Pero hay más. En la piedad judía de la época, casi el principal deber religioso era el de mantenerse separado de tales gentes. “Está prohibido compadecerse –dice un escrito judío- de uno que no tiene conocimiento de la ley”. “Un fariseo –comenta otro- no se hospeda en casa de ellos, sin su vestido”. Y todo ello, no porque el judaísmo desconociera la misericordia de Dios, sino porque pensaba que esa misericordia estaba reservada al justo. Para que el pecador sea objeto del amor de Dios, es preciso que antes se convierta en justo.
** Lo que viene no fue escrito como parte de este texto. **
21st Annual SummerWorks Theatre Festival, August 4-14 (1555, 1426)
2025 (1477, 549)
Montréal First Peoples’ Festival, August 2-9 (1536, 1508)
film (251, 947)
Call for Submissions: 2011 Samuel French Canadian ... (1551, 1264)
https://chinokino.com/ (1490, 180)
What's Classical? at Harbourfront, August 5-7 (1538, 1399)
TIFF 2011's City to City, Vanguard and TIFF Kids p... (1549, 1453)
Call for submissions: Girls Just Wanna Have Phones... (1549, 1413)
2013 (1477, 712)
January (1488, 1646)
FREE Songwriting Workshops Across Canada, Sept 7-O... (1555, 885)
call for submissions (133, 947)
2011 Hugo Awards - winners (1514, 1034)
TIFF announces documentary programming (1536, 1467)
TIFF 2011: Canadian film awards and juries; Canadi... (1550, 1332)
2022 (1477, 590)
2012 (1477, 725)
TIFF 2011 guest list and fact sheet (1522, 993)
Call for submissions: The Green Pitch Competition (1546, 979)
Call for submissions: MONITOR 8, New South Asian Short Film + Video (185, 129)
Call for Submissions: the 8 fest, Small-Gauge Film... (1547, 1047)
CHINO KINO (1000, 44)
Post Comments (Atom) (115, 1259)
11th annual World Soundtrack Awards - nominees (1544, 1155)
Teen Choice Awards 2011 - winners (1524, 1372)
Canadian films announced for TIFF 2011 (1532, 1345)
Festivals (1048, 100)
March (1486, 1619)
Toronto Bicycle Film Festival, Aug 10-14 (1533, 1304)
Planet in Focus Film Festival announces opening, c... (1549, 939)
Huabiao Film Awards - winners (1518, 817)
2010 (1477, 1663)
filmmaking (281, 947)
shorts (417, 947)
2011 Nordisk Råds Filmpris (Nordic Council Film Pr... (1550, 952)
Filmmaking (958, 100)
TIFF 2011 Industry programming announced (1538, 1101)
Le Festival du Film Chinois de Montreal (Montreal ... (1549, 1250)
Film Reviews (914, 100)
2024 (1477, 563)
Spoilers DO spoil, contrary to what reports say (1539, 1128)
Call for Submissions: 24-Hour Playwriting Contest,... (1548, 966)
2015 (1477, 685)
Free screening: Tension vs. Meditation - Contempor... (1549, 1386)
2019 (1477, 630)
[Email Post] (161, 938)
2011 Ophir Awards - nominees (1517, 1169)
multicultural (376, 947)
Y esto era, para la clase de hombres que hemos mencionado antes, casi imposible, pues entrañaba, además del abandono de su profesión, la obligación de restituir lo robado más un quinto. ¿Y cómo podía saber un publicano o un pastor a quiénes y en qué cantidad había estafado?
Ahora comprendemos el motivo del escándalo de los fariseos. Jesús llama a publicanos en su seguimiento, anuncia y predica que Dios se ocupa de los “pecadores”, que está dispuesto a perdonarles sin tener en cuenta la cuantía de su deuda, como con ellos. El hecho de la comida es especialmente importante, ya que en Oriente, incluso hoy, la comunidad de mesa significa concesión de paz, hermandad y perdón, en una palabra, comunidad de vida. Para los fariseos, eso era la destrucción de toda ética, y no podía deberse sino a una arrogancia de Jesús. Pero para Zaqueo, como para muchos otros, la conducta de Jesús significó la llegada de la salvación. Su gozo le lleva a repartir la mitad de sus bienes entre los pobres. Un agradecimiento que los fariseos no conocían.